I’ve started reading a new novel, no I am not going to name the book because as this is not a review site I only name titles when I love the work, and I am concerned about how the whole thing has started.

This novel opened with Chapter One and spent about 12,000 words on a set of characters that I realize we are unlikely to ever see again. The event of those pages clearly was important to the plot that unfolds in the rest of the story and set up many crucial details that I can see the author intends to use through the adventure. However, since none of our principal characters are around in these scenes this feel terribly like a prolog to me and not the opening chapter of a story.

I may have spent 12,000 words getting to know characters, understanding their emotional lives, and concerned about the troubles they face, but now all that emotional investment feels wasted.

This is related to the troubles with stories that end with ‘it was all a dream’ an its variations or sequels that undo all the emotional stakes from previous installments. (I’m looking at your Alien 3.)

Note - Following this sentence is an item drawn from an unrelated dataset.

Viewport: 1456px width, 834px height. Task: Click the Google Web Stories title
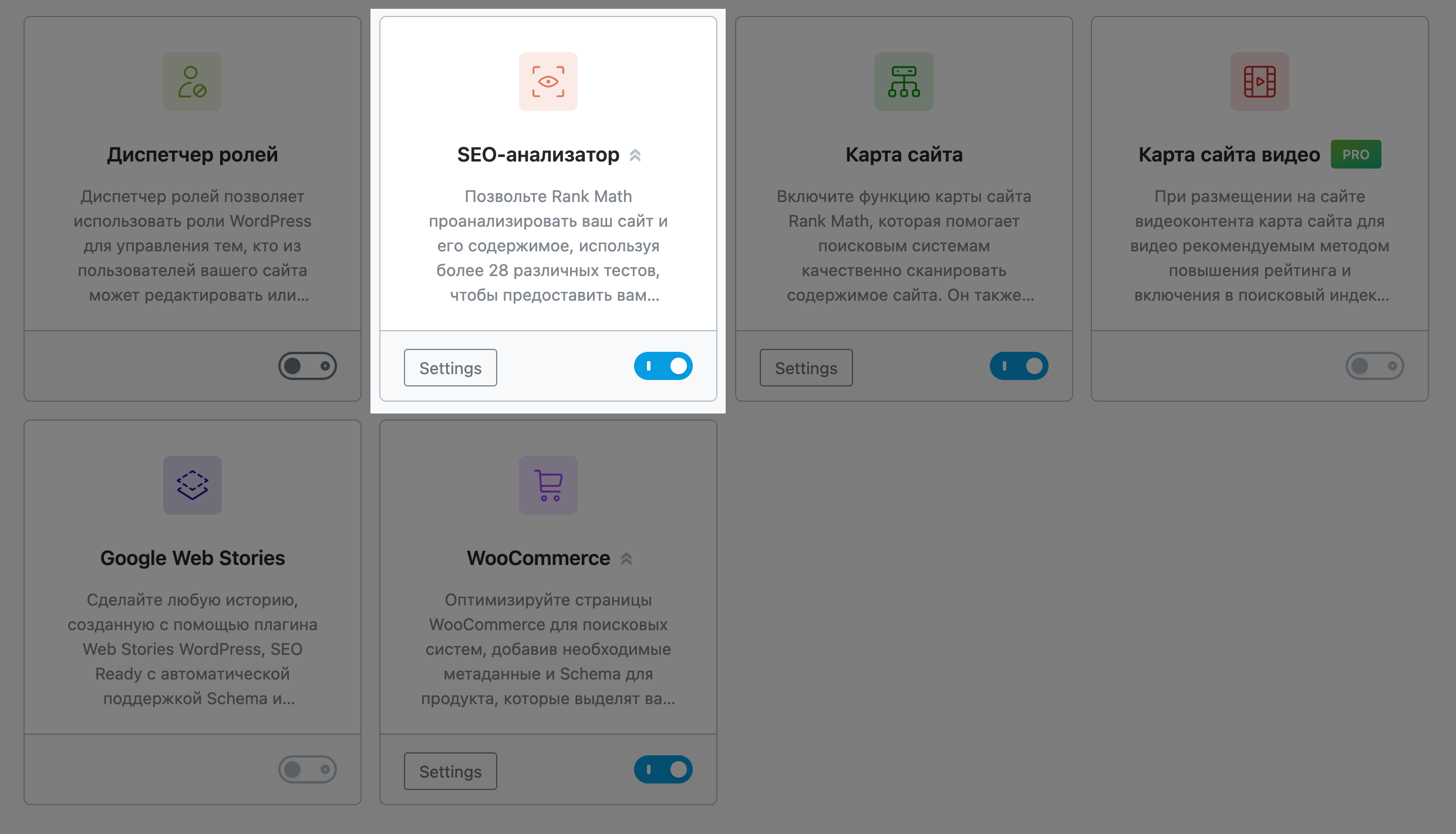tap(193, 558)
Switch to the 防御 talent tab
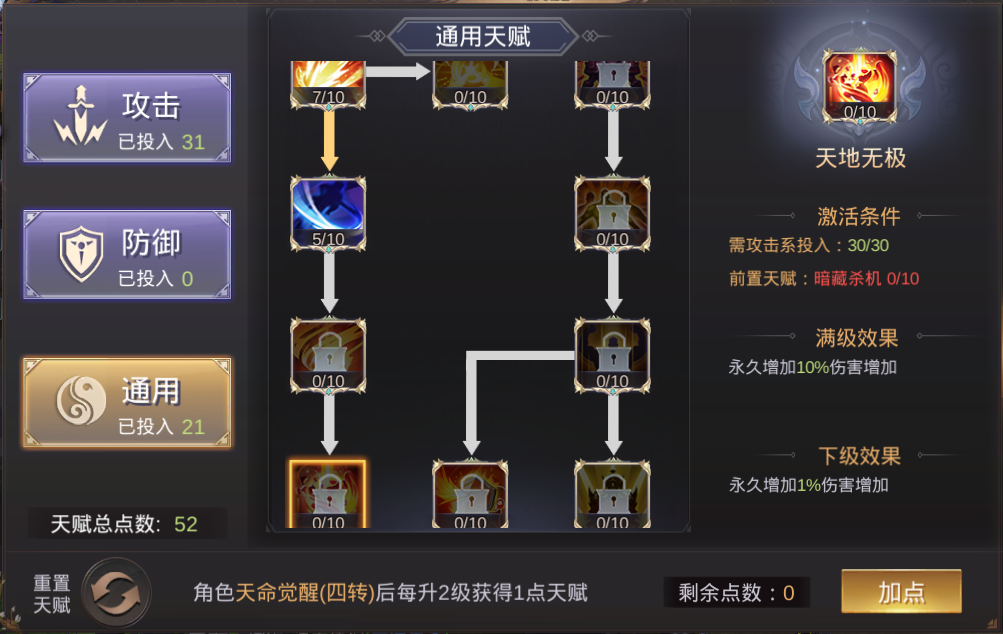1003x634 pixels. coord(127,255)
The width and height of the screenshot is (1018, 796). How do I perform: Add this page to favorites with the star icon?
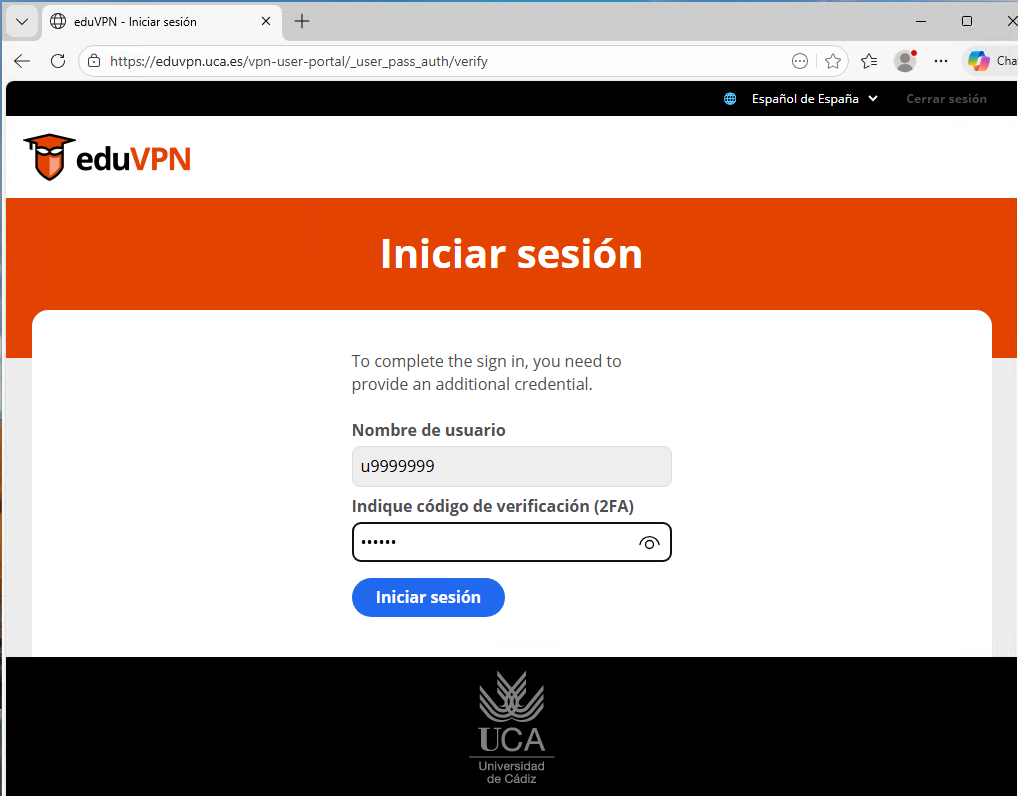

Ideally when people engage with your fiction, by reading, listening, or viewing, they should become emotionally invested in the characters and the outcomes of their struggles. The resolution of the story and the plot and the return on that investment with catharsis or pathos being the final reward. When it ends as a dream then it’s like that check bounced and we’re left with nothing for the emotional currency we’ve spent. The check has bounced. In the case of Alien 3 after we’ve come to really care about Newt and Hicks in Aliens and desperately wanting for Ripley to save them both the sequel comes along and repossesses out victory making us into suckers for caring.

This novel has pulled me into these characters lives and now has waved a hand and said, ‘Don’t think about them anymore. Here’s new people to get emotional about.’ But I’m now burned and I am more likely to keep my emotional distance wary of the author is going to again steal characters away. Had this been labeled a prolog I would have been emotionally ready to learn things but not become attached. The poor doomed rangers at the start of A Song of Fire and Iceare not our main characters and telling us that it is a prolog allowed us as the readers to learn the vital information their story needed to tell us without playing us for suckers.